Como defende Nicolas Bourriaud, as noções de originalidade e criação esfumam-se nessa nova paisagem cultural híbrida. É como se a artista fosse um DJ selecionando objetos culturais e inserindo-os em contextos definidos. David Lamelas, artista e teórico argentino, vai além: “As obras não existem como produto final porque nunca são finalizadas”. Rachel se inspira no dinamismo contemporâneo que trabalha possibilidades visuais proporcionadas por outros instrumentos, não só o olho. Ela explora o sensorial e o fantasmático em sua produção.
Independentemente de estar ou não em uma Bienal, um trabalho tem que dar conta sozinho da apreensão do espectador. A Minute Ago magnetiza por 11 minutos ao construir uma poética virtual dotada de um coeficiente de arte que sem a ação manipuladora de imagens daria a sensação de algo “inabitado”.

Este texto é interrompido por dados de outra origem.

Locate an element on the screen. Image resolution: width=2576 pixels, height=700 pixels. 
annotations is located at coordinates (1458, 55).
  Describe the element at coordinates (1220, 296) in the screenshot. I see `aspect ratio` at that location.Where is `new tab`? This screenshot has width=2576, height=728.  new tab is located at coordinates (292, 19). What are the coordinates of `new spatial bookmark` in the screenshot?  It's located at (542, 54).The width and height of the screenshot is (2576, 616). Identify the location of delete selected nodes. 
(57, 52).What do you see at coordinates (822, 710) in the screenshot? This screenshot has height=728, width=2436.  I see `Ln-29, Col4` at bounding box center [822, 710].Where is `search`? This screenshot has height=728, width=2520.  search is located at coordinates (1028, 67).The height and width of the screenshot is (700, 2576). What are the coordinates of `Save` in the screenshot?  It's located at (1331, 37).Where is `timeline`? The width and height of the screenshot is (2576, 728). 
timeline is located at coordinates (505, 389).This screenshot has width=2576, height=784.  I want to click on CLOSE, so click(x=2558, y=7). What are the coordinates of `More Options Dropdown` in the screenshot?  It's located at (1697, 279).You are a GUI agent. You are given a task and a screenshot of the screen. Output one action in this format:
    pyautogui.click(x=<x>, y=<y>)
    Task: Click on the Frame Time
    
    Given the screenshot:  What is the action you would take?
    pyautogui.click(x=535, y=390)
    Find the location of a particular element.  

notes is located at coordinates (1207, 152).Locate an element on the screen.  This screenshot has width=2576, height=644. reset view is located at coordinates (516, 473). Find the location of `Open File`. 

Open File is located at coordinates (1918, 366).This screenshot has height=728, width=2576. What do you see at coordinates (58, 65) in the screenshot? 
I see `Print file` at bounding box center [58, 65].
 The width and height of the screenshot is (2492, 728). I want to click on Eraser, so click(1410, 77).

Esta videoinstalação reflete sobre a produção contemporânea e suas fronteiras diluídas. Rachel se insere no grupo de videomakers que trabalha a ideia de “pós-produção”, teorizada por Bourriaud, termo técnico usado no mundo da televisão, cinema e vídeo – e aquilo que Rachel elabora ao criar pontes entre o silício e a pintura.
O interesse renovado de Rachel pelas múltiplas possibilidades da videoarte está latente em outro vídeo também exposto nesta 32ª edição, o Everything and More, instalado dois andares acima de A Minute Ago, que está no térreo. Neste trabalho o que está em jogo é a sensação de estranhamento em relação ao que está ao redor. Rachel parte de uma entrevista feita por ela com o astronauta David Wolf, da Nasa, na qual ela ouve sobre a aventura de permanecer no espaço e o momento emocionante de retornar à Terra. Enfatiza, na medida, a declaração de Wolf ao descrever sua sensação diante da imensidão do universo, da luz das estrelas, da beleza da Terra e do cheiro de grama sentido ao desembarcar, confirmando que realmente está em casa.
Mais uma vez Rachel sobrepõe planos, num jogo conceitual e técnico, reelabora imagens de esferas e líquidos em movimentos como módulos experimentais, em uma alusão à Via Láctea. Estas imagens em suas mãos são como músicas sampleadas por um DJ para chegar à sua composição. Estamos vivendo um momento de explosão do protocolo do autor, como define Bourriaud. Assim como outros artistas contemporâneos, Rachel reproduz obras do passado para desenvolvê-las com estratégias diferentes do presente. Achille Bonito Oliva, o teórico da Transvanguarda, já em 1980 previa que o artista seria um nômade circulando por todas as épocas e estilos, se apropriando deles e os reinventando.